** Opening Records for the exercise block **

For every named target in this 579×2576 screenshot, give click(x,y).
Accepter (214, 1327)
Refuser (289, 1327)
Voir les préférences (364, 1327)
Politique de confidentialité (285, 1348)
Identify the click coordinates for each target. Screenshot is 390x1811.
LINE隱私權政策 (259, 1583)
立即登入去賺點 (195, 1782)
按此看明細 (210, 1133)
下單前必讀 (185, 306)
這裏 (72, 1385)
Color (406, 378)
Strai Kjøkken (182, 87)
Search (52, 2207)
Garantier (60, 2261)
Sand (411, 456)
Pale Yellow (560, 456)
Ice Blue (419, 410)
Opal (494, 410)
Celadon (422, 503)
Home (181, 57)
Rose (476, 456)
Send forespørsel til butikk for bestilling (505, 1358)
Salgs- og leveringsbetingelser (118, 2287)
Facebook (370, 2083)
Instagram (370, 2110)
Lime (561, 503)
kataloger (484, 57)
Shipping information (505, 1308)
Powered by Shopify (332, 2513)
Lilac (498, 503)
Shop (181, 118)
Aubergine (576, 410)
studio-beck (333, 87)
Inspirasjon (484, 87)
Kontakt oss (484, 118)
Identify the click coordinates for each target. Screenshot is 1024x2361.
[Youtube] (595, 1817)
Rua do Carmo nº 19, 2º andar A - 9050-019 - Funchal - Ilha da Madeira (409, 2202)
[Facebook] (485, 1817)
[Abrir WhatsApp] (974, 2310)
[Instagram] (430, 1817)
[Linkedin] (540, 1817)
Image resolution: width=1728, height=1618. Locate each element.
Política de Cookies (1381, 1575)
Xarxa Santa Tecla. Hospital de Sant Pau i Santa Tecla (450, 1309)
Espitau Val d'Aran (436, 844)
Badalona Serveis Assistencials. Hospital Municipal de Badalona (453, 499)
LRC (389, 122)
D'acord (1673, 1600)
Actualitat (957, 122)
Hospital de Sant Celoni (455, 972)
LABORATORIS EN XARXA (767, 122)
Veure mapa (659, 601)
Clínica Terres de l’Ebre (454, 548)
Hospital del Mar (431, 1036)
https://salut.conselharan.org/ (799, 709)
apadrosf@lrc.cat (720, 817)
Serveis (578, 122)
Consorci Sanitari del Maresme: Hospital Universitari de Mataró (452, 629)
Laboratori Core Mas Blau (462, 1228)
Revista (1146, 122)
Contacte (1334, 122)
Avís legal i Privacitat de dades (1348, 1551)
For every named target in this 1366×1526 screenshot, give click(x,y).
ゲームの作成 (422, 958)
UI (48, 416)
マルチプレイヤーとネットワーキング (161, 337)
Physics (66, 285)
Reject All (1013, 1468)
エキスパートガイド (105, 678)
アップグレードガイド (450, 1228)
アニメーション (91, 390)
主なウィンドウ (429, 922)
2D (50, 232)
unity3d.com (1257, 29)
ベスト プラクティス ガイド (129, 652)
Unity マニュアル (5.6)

** Closing Records for the exercise block **

__Task goal__. Where a line above contains the word "click", copy that line.

__Output of the task__.
For every named target in this 579×2576 screenshot, give click(x,y).
Identify the click coordinates for each target. Screenshot is 390x1811.
Identify the click coordinates for each target. Screenshot is 1024x2361.
For every named target in this 1366×1526 screenshot, give click(x,y).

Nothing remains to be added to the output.